UK antibody specialist explores fundraising By David Firn in London Published: January 6 2002 16:48 | Last Updated: January 6 2002 17:33
NeuTec Pharma, a drug development company set up by two doctors from Manchester University, is planning to raise about £10m ($14.41m) in a listing on Aim next month.
NeuTec concentrates on two of the hottest areas of biotechnology: antibodies and antibiotic-resistant infections.
The flotation could make millionaires of James Burnie and Ruth Matthews, the professors behind the company. The pair, who founded NeuTec in 1997, owns 16 per cent of the loss-making company, although they will not be selling any of their shares. Manchester University, will also retain its 14.5 per cent stake.
Analysts believe the flotation will value NeuTec at over £20m, almost double what it was worth when 3Ii, which owns 39 per cent, led a £6.1m private equity round in 1998.
About 100,000 people pick up antibiotic-resistant infections in UK hospitals every year. Treatment costs the National Health Service about £1bn.

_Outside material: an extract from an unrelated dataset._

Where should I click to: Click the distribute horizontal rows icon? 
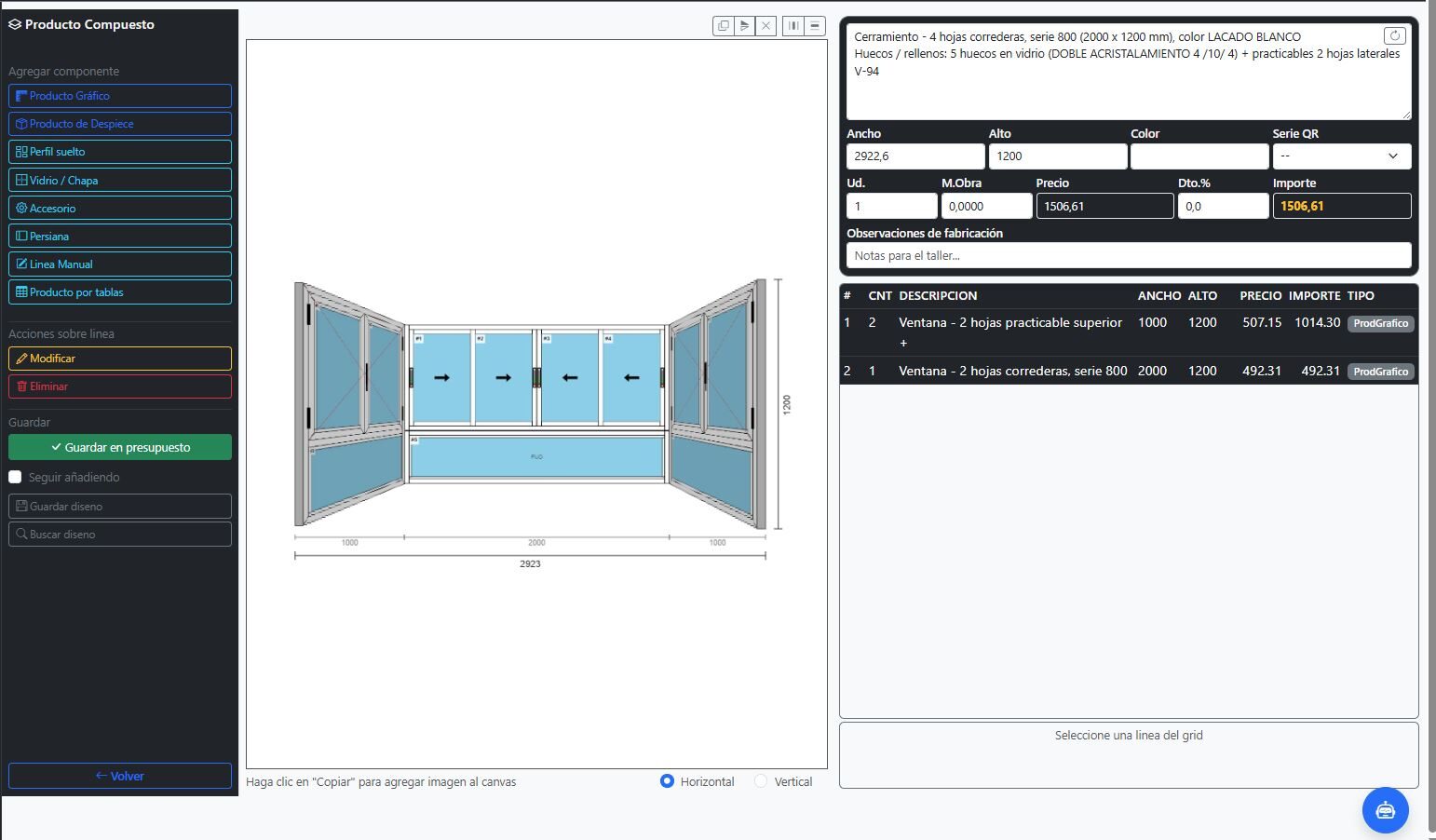click(x=814, y=26)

Antibodies are the body's natural infection fighting system, seeking out and destroying invading pathogens without harming the body.
Advances in genetic engineering have taught researchers to harness antibodies to create smart drugs that target specific diseases. As a result antibodies are the fastest-growing class of new medicines.
NeuTec isolated antibodies from the blood of people who successfully fought off infections. It then created genetically engineered bacteria to manufacture antibodies. Mycograb is such an antibody and is used to treat invasive candidiasis, a life-threatening yeast infection. Aurograb targets MRSA, the staphylococcus bacterium that is resistant to almost all known antibiotics; it also seems to reverse the bacteria's ability to resist antibiotics.
The finding offers an intriguing clue to why the patients who originally produced the antibodies survived, and may also give a new lease of life to medicines that have become almost useless against serious infections. So far disease-inducing bacteria have overpowered every new drug thrown at them since antibiotics were discovered 40 years ago.
Prof Burnie says a combination of the antibody and antibiotic could prevent the "apocalypse scenario" - outbreaks of totally resistant bugs. "We have used the human immune system to select a treatment that has evolved over millions of years. If resistance was going to emerge it would have done so by now," he says.
Much of the money raised in the flotation will be used to fund the clinical trials needed to get marketing approval for the treatments. Six other treatments are in early stages of development.
Hoare Govett is advising the company on the placing.